Start GIVEN ENTRIES

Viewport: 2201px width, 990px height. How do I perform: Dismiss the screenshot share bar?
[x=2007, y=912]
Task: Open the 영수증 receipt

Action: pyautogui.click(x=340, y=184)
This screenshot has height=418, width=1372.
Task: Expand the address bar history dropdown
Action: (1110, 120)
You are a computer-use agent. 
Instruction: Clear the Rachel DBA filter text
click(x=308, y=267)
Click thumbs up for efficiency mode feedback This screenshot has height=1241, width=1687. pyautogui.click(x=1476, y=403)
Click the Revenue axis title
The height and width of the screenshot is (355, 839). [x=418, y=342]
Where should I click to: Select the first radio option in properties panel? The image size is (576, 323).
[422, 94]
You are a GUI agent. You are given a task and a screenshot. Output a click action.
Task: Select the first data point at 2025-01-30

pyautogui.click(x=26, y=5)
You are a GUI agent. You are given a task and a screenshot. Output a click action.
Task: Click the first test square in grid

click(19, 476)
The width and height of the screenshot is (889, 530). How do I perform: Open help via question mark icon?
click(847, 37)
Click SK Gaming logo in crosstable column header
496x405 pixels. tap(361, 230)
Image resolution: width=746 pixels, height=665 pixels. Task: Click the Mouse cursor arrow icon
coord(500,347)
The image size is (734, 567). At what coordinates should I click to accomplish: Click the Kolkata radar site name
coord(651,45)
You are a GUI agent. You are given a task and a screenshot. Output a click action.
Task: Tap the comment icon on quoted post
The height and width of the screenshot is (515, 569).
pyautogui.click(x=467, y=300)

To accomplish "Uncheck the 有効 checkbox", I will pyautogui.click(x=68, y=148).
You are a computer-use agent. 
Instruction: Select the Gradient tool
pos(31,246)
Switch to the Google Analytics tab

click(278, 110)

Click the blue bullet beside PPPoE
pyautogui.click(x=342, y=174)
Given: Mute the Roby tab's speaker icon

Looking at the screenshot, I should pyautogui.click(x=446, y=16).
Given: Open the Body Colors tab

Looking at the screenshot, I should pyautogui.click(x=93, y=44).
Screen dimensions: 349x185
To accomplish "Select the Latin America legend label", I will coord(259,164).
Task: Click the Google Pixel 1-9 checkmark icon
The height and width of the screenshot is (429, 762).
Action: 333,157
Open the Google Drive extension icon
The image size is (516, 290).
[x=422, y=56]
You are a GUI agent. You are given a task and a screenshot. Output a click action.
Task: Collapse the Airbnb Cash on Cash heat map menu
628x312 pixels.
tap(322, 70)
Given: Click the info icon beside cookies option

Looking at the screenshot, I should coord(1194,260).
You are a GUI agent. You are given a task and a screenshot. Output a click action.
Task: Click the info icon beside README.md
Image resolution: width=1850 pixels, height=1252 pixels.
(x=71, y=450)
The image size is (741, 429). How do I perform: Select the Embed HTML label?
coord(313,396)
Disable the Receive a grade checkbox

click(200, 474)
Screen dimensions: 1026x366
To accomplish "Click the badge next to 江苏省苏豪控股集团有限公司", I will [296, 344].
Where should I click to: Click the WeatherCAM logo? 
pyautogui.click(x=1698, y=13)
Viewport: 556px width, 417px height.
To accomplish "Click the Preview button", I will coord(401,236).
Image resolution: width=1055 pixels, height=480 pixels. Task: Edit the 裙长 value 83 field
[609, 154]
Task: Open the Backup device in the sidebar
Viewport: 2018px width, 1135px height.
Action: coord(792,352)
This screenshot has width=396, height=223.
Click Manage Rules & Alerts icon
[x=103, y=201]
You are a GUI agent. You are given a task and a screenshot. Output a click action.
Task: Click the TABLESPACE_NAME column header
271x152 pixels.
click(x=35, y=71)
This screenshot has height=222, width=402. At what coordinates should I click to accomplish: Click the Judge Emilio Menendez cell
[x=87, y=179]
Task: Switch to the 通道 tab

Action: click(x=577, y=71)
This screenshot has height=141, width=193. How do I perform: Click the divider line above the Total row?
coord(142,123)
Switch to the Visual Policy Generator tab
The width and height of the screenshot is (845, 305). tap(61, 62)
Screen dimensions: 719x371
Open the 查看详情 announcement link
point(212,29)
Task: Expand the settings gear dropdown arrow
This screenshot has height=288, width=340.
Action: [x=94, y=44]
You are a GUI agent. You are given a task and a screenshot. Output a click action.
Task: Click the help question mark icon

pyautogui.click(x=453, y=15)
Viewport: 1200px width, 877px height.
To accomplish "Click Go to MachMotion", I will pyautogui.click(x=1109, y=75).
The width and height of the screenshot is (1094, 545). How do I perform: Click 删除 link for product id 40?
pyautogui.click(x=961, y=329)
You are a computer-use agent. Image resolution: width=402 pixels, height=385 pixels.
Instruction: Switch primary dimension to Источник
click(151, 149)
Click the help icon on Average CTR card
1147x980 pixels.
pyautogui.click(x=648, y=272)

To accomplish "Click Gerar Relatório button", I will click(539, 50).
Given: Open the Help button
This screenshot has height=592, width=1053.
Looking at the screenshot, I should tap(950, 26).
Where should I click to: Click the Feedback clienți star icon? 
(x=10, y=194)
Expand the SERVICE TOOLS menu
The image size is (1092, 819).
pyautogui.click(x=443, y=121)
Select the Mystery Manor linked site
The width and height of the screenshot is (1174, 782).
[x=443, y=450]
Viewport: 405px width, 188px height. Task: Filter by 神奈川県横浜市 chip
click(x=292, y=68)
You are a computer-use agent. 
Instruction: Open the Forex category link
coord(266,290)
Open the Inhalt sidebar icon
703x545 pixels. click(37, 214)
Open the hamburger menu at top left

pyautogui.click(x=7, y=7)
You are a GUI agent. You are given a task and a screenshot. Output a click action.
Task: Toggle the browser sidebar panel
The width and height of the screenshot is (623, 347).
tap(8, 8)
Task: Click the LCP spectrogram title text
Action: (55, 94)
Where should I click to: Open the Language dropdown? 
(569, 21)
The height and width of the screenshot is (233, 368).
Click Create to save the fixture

End GIVEN ENTRIES

(TASK GOAL): Output, as a JSON list of strings, every line from the start of the rows through the line containing "Action: (1110, 120)", both ends included. Give one string per line and omit blank lines.

(TASK ANSWER):
[
  "Viewport: 2201px width, 990px height. How do I perform: Dismiss the screenshot share bar?",
  "[x=2007, y=912]",
  "Task: Open the 영수증 receipt",
  "Action: pyautogui.click(x=340, y=184)",
  "This screenshot has height=418, width=1372.",
  "Task: Expand the address bar history dropdown",
  "Action: (1110, 120)"
]